*Task list*:
1. In the text on adolescent brain activation during risky decisions, list every brain region that the Figure 2 caption gives with an abbreviation in parentheses, along with that abbreviation.
2. Reproduce word for word the part of the text on adolescent brain activation during risky decisions that opens with the words "Table 1. Cluster" and closes with "(B) frontal pole.".

To identify the brain regions that support decision making under behavioral risk, we contrasted activation associated with decisions in the behavioral risk (i.e., choice selection) condition with the mean activation associated with decisions in the no risk and reward risk conditions. In our adolescent sample this contrast elicited significant activations in brain regions typically implicated in risky decision making: anterior cingulate, medial frontal gyrus, bilateral frontal poles and inferior parietal lobe, precuneus, bilateral superior-middle frontal gyrus, inferior frontal gyrus (IFG), and insula (Figure, 2; Table 1 reports the peak voxels present using the z-statistic threshold of 2.3). Within these significant cluster of regions also included the dorsal lateral prefrontal cortex, anterior insula, and lateral parietal regions. This pattern of activation replicates the key results from the adult sample described by Huettel (2006, indicating that adolescents activated the same decision-making network as adults during decisions involving behavioral risk. Mean percent signal change (SE) associated with the no risk (NR), reward risk (RR), and behavioral risk (BR) conditions are shown in Figure 3. Signal was extracted from two regions of interest: (Figure 3A) anterior cingulate and (Figure 3B) frontal pole.

FIGURE 2

Figure 2. Whole-brain analysis of decisions involving behavioral risk (BR) greater than reward risk (RR) and no risk (NR) conditions in adolescents. Behavioral risk elicited patterned activation in the insula, frontal poles (FP) and middle frontal gyrus, anterior cingulate (aCC), superior frontal gyrus, medial prefrontal cortex, precuneus (pCun), and Inferior Parietal Lobule. Within these significant cluster of regions also included the dorsolateral prefrontal cortex (dlPFC), anterior insula (alns), and lateral parietal regions (LPar).

TABLE 1

Table 1. Cluster and subcluster activations for the decision phase: behavioral risk > (no risk + reward risk).

FIGURE 3

Figure 3. Mean percent signal change (SE) associated with the no risk (NR), reward risk (RR), and behavioral risk (BR) conditions. Signal was extracted from two regions of interest: (A) anterior cingulate and (B) frontal pole.

Regions Activated by Outcome Evaluation

To distinguish the brain regions that responded to rewarding outcomes from those activated during decisions involving risk, we contrasted trials in both the reward risk and behavioral risk conditions that led to a rewarding outcome with those trials that led to no reward. When using z-statistic threshold = 2.3, this contrast elicited large clusters of significant activations in three brain regions; (1) the IFG, middle frontal gyrus, and its sublobar areas; (2) the cingulate gyrus; and (3) the middle occipital gyrus. These include subclusters typically implicated in decision and reward processing: Vstr, which includes the nucleus accumbens and caudate, and putamen, and additionally activated the global pallidus and IFG, middle frontal gyrus, posterior cingulate, and large regions in the visual cortex. Because the peak activations in these regions were so large, we manually identified the subcluster in the Vstr and global pallidus. This is shown in Figure 4A and Table 2.

*Data to examine*:
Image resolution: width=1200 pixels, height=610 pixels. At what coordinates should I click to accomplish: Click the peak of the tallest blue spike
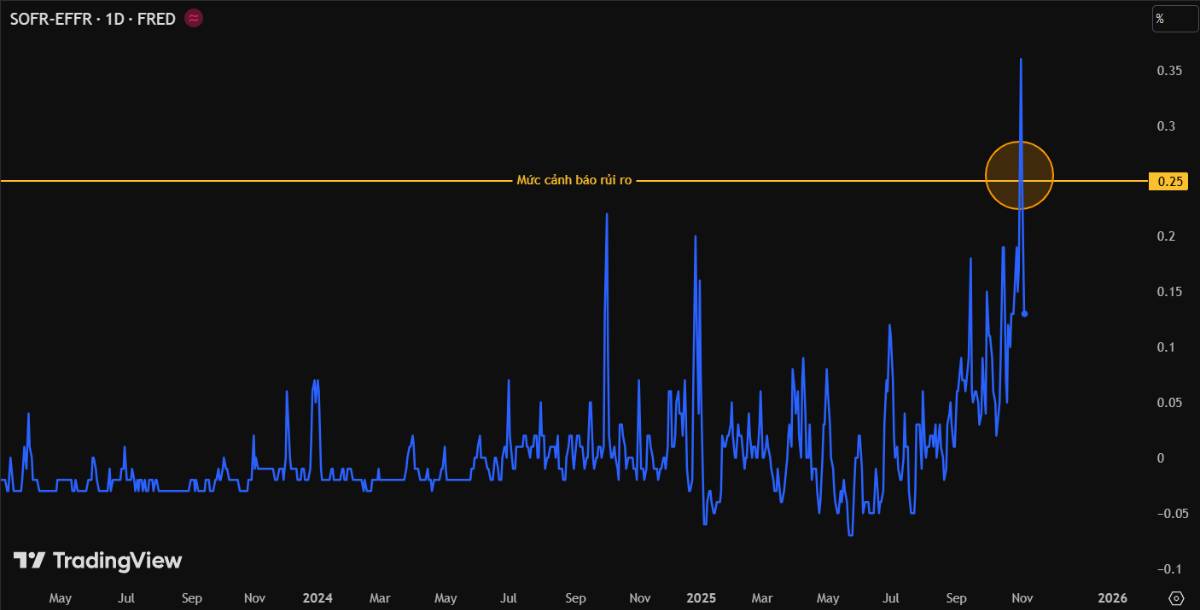point(1020,60)
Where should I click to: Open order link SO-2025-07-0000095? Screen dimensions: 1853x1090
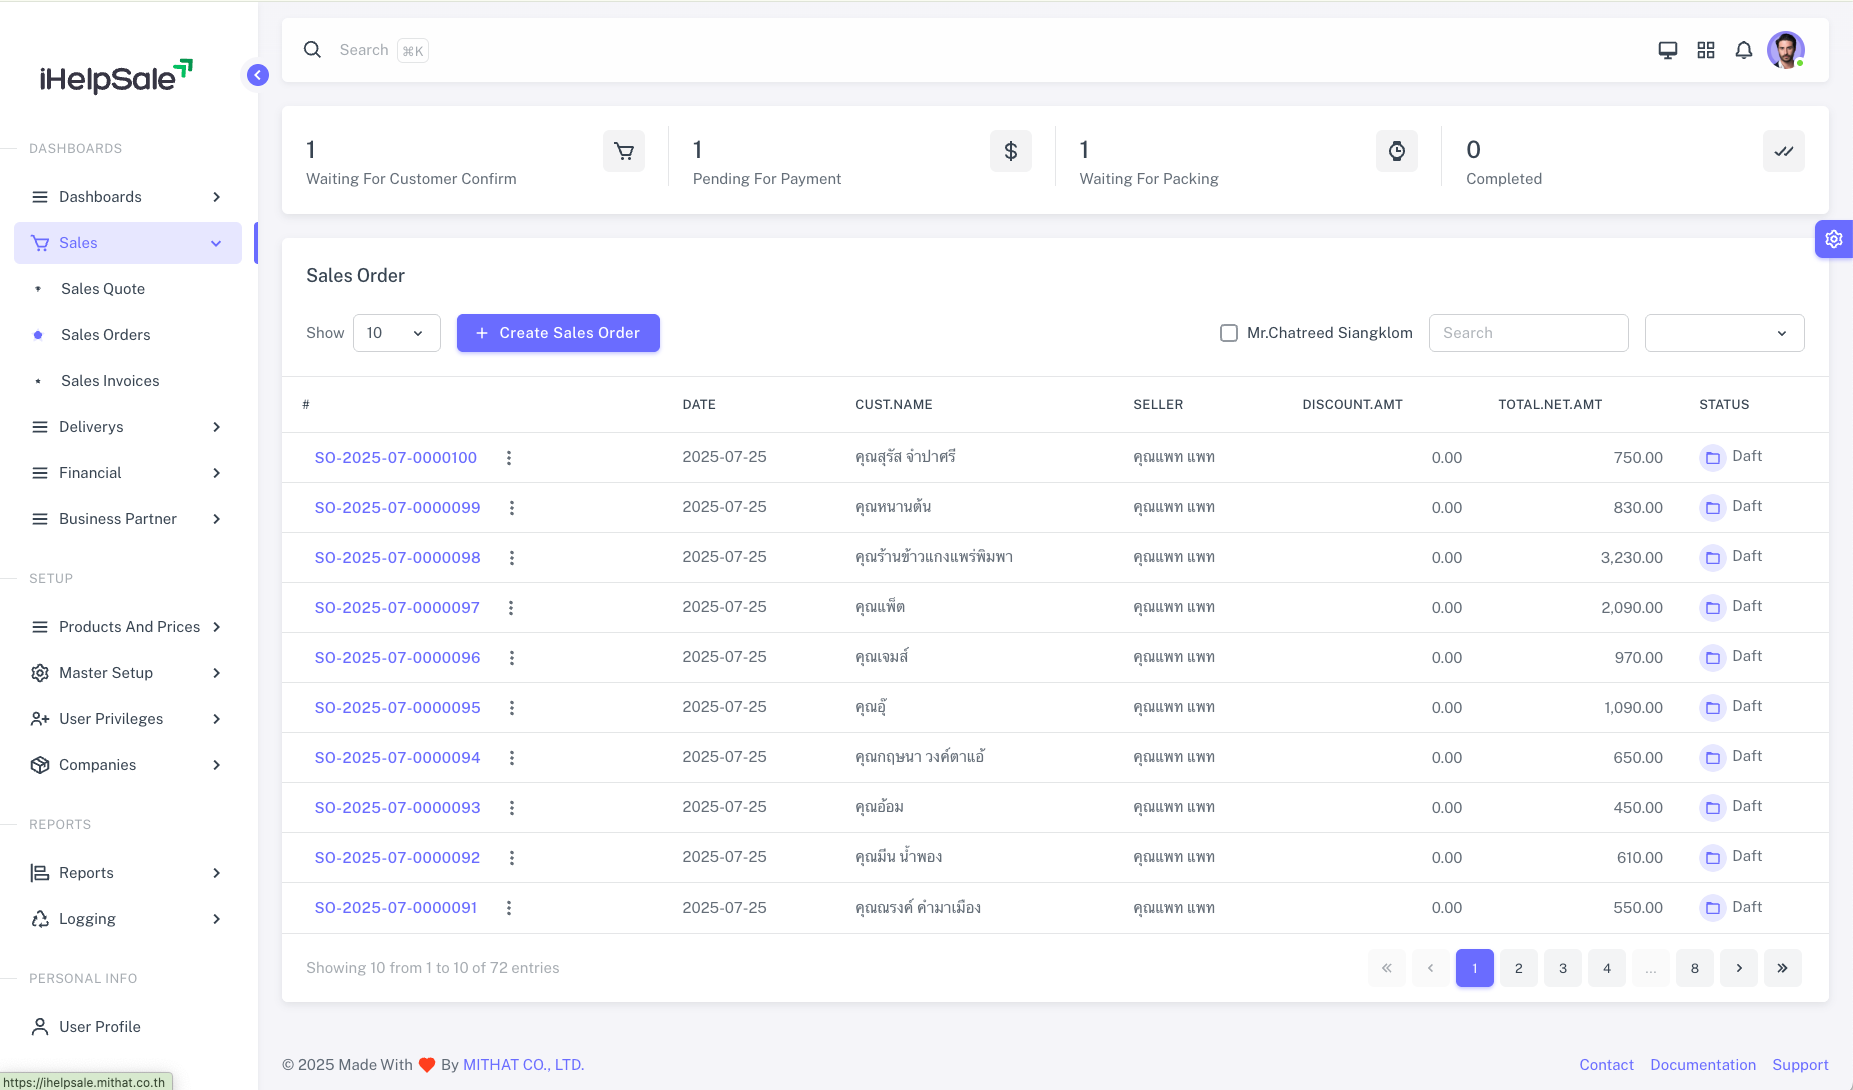pyautogui.click(x=397, y=708)
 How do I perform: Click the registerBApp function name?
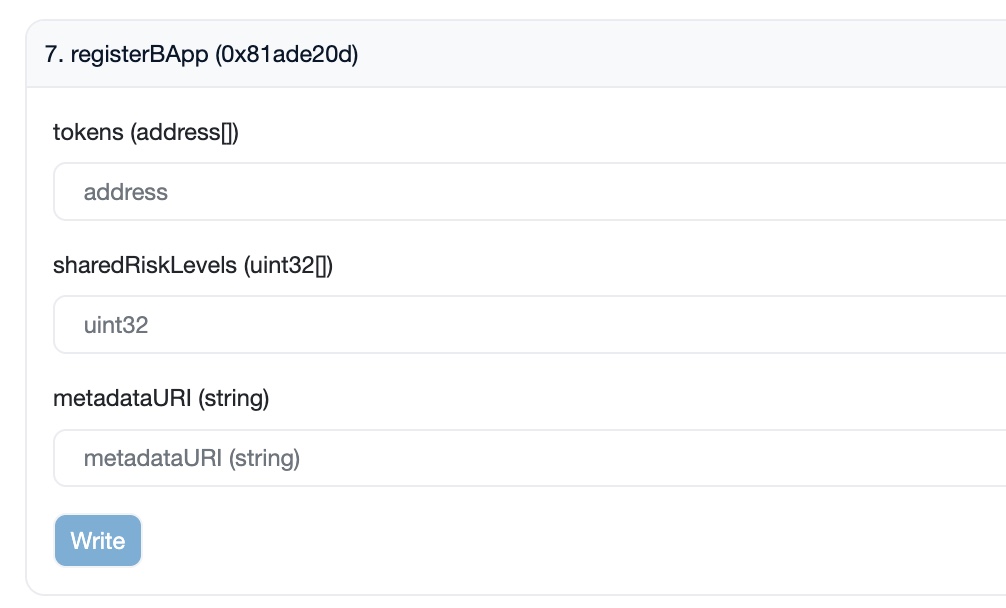coord(139,55)
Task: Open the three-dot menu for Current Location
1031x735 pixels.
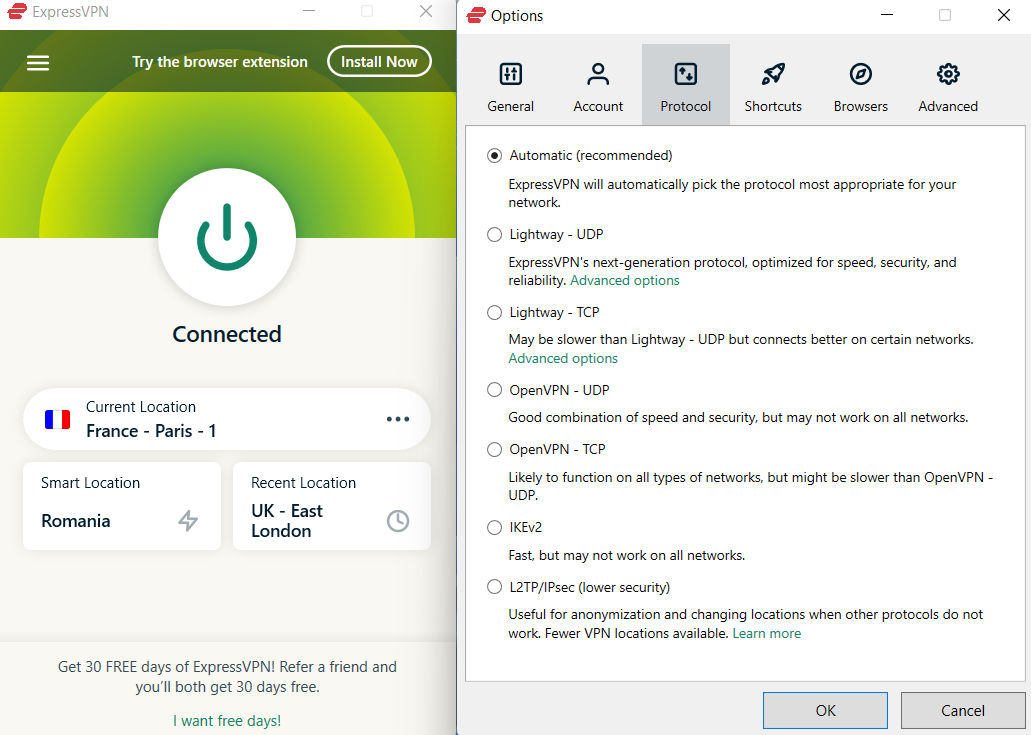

*Task-by-task results*:
1.
frontal poles (FP)
anterior cingulate (aCC)
precuneus (pCun)
dorsolateral prefrontal cortex (dlPFC)
anterior insula (alns)
lateral parietal regions (LPar)

2.
Table 1. Cluster and subcluster activations for the decision phase: behavioral risk > (no risk + reward risk).

FIGURE 3

Figure 3. Mean percent signal change (SE) associated with the no risk (NR), reward risk (RR), and behavioral risk (BR) conditions. Signal was extracted from two regions of interest: (A) anterior cingulate and (B) frontal pole.